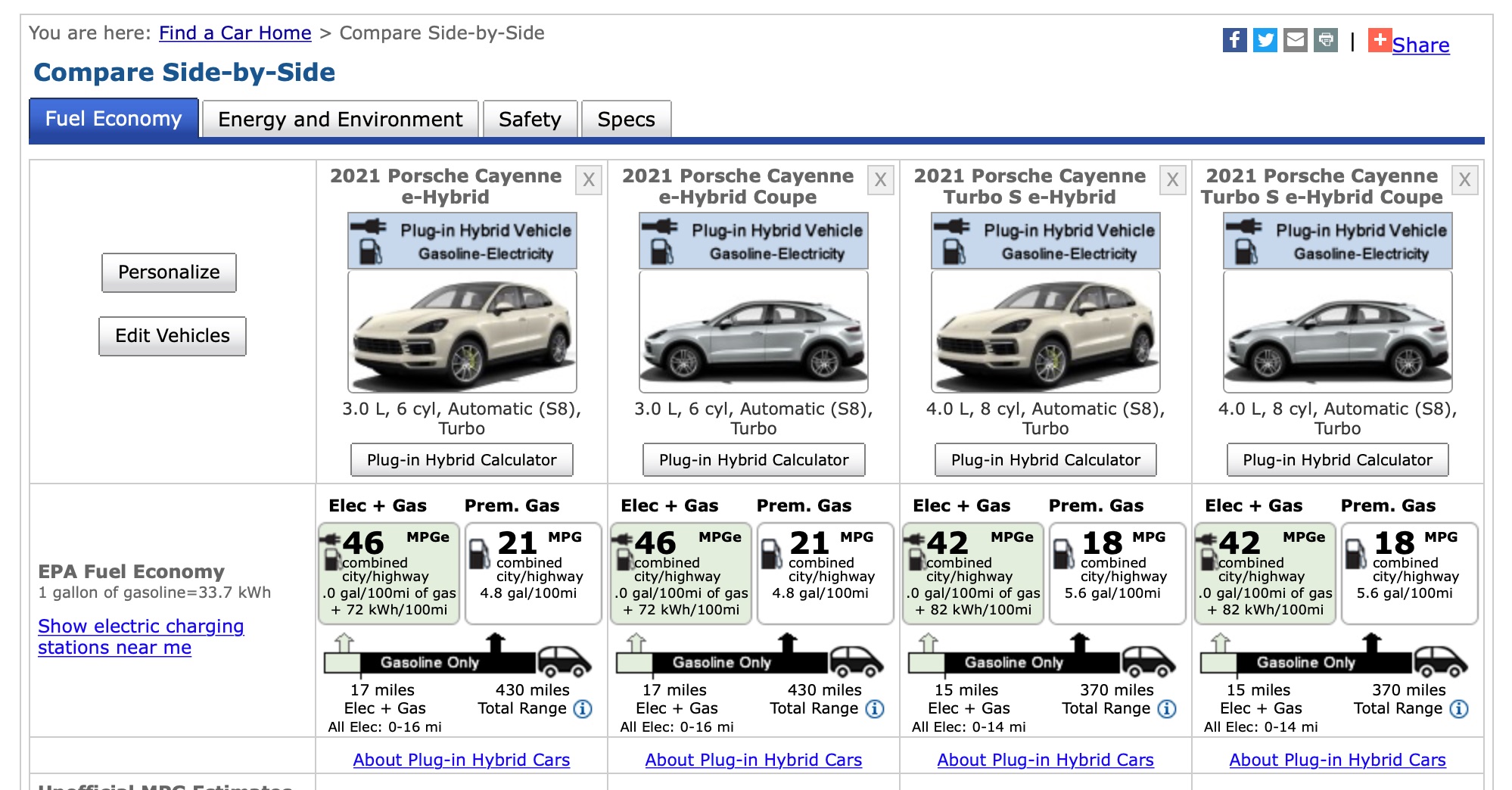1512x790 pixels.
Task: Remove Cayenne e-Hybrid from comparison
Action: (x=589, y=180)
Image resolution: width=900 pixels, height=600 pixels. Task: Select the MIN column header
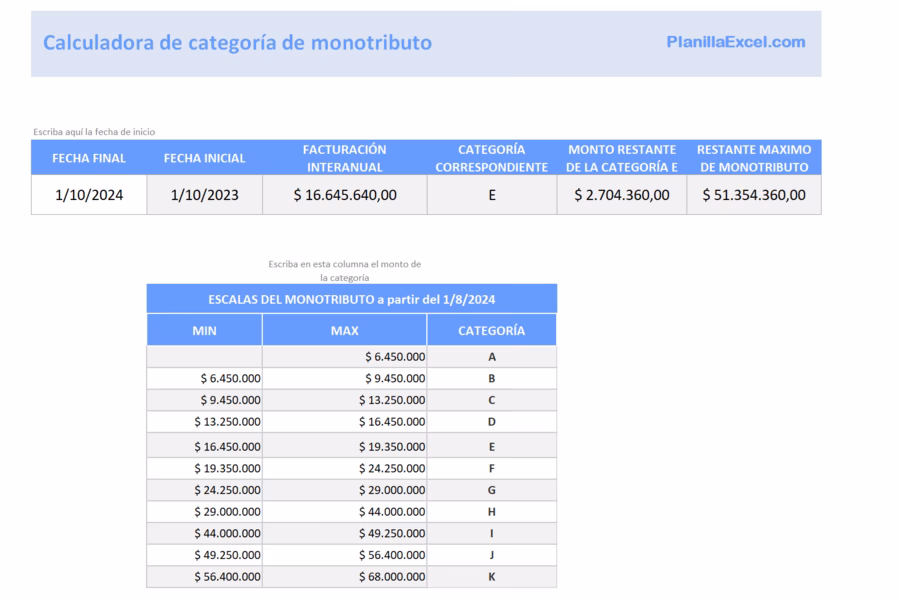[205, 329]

══════

=== EXERCISE BRIEF ===
Edit the listing above so that "column header" becomes "column heading" throughout and nothing else changes. Leave the pictures out of your answer.

=== WRITTEN ANSWER ===
1512x790 pixels.
Task: Remove Cayenne e-Hybrid from comparison
Action: (x=589, y=180)
Image resolution: width=900 pixels, height=600 pixels. Task: Select the MIN column heading
[205, 329]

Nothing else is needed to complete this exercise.